Стайлзу почти восемнадцать, и он всё ещё девственник. И он всё ещё безумно хочет Дерека Хейла. Поэтому он склоняется к уху мужчины и тихо шепчет:
— Исполнишь одно моё желание?
— Исполню, — соглашается Дерек, хоть и хмурится подозрительно. Стайлз закусывает губу и говорит:
— Будь со мной в эту течку.
У Дерека Хейла такой вид, будто его ударили по голове чем-то тяжёлым. Он не пытается отговаривать: знает, что это бесполезно. Он не пытается спорить, или заявлять, что Стайлз ещё несовершеннолетний, или делать какую-либо из тысячи противных Стилински вещей. Он просто спрашивает:
— Ты уверен?
— Абсолютно, — отвечает Стайлз. Дерек вздыхает, тяжело и с надрывом.

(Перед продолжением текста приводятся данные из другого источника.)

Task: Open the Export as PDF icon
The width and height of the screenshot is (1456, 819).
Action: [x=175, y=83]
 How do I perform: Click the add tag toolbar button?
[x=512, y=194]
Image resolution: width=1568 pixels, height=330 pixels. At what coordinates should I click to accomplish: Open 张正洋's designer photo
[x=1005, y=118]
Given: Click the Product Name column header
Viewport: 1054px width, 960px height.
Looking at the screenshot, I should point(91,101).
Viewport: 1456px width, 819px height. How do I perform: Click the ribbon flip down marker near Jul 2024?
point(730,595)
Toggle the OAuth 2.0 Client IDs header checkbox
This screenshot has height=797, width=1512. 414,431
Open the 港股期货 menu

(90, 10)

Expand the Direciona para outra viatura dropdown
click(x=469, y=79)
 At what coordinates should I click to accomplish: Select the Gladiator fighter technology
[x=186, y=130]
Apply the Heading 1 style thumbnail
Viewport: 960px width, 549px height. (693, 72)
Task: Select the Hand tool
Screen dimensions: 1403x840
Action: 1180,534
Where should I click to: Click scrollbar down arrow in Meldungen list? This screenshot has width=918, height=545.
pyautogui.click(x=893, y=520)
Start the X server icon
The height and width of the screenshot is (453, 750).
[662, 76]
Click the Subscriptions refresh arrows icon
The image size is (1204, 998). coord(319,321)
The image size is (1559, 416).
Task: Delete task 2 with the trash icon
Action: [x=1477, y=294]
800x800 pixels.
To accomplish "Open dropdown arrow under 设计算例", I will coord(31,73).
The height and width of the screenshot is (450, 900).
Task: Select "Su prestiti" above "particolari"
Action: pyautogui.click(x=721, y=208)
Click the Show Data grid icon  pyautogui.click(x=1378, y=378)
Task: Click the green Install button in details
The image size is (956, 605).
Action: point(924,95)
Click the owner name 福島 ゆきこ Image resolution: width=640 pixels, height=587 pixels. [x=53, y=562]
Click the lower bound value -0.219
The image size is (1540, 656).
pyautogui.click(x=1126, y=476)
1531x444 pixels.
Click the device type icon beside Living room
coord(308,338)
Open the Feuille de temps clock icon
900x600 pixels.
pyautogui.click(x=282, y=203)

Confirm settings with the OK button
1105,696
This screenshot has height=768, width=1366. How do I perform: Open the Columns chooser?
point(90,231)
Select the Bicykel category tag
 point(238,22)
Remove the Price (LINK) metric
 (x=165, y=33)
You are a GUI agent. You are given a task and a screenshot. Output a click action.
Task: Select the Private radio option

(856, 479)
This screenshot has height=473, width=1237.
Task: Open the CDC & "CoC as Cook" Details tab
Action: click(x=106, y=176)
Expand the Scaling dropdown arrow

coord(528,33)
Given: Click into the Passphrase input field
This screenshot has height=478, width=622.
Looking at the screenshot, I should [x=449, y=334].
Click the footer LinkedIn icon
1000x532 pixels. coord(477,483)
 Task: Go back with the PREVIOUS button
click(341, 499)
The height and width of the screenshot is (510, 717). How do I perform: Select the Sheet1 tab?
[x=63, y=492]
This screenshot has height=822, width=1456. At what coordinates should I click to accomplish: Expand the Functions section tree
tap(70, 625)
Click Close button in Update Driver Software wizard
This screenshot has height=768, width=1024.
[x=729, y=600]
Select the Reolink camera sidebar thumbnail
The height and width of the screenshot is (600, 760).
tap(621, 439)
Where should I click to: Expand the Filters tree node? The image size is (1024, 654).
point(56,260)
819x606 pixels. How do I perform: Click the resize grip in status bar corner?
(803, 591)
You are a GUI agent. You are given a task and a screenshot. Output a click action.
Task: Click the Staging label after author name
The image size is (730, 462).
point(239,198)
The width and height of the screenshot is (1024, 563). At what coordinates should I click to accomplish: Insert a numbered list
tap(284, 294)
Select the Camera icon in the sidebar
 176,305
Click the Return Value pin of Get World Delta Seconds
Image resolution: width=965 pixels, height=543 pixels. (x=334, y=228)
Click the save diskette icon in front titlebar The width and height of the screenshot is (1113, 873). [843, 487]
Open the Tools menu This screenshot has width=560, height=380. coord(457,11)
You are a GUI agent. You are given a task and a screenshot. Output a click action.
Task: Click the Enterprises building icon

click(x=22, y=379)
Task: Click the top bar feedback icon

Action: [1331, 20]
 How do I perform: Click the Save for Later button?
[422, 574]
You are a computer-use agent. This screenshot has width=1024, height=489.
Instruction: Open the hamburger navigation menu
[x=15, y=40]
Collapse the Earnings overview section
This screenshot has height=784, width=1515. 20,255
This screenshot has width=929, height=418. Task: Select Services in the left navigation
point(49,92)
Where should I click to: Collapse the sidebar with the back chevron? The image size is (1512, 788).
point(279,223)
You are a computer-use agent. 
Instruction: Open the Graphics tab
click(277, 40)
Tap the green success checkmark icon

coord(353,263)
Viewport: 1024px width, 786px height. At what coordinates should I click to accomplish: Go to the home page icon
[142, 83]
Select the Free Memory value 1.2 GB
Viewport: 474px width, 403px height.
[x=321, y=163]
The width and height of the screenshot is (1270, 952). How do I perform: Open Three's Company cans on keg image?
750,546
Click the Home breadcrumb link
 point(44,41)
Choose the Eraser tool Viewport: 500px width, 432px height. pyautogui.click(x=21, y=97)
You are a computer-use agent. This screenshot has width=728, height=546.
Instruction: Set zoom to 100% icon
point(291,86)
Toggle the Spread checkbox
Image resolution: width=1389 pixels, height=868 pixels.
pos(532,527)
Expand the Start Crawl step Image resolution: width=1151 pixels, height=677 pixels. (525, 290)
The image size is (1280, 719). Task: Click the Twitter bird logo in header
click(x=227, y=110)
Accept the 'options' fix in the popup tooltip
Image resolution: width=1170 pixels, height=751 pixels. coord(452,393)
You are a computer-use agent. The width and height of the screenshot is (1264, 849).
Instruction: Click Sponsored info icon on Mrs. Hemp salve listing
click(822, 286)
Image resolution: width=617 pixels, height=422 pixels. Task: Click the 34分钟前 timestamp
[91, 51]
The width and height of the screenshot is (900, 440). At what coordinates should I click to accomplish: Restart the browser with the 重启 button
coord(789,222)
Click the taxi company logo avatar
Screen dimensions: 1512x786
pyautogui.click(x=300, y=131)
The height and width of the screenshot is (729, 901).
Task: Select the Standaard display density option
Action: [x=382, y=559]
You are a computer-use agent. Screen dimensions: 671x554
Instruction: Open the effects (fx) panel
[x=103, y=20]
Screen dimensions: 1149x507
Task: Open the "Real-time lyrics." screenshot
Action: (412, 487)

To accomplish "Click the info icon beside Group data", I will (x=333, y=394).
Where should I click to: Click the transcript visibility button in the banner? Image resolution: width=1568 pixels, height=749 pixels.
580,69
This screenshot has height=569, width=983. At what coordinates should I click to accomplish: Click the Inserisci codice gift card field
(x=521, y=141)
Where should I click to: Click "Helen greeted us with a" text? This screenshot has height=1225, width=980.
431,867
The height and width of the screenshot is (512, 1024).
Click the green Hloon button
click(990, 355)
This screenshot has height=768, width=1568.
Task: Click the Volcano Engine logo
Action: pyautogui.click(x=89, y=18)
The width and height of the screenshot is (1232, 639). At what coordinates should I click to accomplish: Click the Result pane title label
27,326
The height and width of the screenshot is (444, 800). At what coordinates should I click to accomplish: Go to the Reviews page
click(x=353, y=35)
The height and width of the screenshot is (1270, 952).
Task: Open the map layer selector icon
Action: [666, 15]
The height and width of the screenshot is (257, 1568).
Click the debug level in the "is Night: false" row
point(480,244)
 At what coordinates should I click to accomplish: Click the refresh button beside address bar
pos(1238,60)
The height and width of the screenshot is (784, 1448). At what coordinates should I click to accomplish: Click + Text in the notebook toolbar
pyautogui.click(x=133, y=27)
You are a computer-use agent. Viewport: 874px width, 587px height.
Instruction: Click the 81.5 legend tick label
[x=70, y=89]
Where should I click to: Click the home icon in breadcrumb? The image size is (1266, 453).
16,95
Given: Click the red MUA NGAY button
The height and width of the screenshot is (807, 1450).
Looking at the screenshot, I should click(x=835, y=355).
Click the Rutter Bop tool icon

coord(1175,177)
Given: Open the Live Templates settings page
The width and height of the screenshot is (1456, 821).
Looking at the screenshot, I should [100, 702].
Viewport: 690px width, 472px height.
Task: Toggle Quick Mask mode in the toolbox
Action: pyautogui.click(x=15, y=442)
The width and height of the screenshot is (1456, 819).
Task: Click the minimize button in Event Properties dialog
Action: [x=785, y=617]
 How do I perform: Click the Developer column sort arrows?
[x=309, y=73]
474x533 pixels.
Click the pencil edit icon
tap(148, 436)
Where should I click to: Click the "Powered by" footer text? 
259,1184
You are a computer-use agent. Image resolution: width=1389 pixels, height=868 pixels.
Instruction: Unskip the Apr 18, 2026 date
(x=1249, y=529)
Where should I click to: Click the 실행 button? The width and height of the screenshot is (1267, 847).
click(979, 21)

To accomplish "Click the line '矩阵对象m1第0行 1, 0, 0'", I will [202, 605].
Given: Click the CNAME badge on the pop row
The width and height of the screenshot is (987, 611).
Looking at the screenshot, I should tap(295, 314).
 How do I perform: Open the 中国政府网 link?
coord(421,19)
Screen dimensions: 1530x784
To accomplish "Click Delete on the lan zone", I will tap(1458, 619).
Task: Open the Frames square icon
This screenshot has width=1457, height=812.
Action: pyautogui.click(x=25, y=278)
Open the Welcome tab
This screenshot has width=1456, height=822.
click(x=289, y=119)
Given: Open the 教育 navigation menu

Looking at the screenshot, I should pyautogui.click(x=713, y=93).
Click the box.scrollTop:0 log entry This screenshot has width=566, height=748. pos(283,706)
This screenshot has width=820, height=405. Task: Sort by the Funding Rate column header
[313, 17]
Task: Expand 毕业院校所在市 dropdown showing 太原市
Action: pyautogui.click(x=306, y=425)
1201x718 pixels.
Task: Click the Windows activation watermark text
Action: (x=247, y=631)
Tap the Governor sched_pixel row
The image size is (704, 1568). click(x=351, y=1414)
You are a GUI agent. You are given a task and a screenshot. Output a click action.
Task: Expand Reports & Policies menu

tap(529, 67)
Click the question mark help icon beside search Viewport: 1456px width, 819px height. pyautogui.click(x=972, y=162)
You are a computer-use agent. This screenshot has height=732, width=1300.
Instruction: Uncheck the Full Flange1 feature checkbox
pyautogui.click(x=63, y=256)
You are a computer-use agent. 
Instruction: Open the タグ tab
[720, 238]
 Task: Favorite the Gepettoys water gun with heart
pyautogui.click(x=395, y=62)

— Первый раз — это всегда больно.
— Ага, знаю.
— То есть тебя это не смущает?
— Я не боюсь боли, Альфа. И я доверяю тебе.
Дерек улыбается. Он так редко улыбается настолько искренне и тепло, что у Стайлза сердце в груди сходит с ума и больно колотит по рёбрам. Он закрывает глаза и закусывает губу, чтобы не улыбнуться в ответ совсем глупо и радостно.
Дома он отмечает дни, оставшиеся до течки (она через три дня, через три), и нервно вздыхает. Стайлзу так везёт, потому что отец как раз уезжает в командировку на всю течку сына, а значит, не помешает, и… И он то ли счастлив, то ли боится до чёртиков.
Отведённые три дня проходят слишком быстро. Стайлз делится со Скоттом своими опасениями, а тот зовёт Эллисон, и Эллисон действительно помогает справиться с нервозностью, и утешает, и говорит, что всё будет здорово, главное — не паниковать. Стайлз думает, что очень сложно приказать себе не паниковать. Но он постарается. Потому что он просто хочет этого. Хочет, чтобы Дерек поставил метку (и плевать он хотел на всё и всех), хочет, чтобы Дерек был только его…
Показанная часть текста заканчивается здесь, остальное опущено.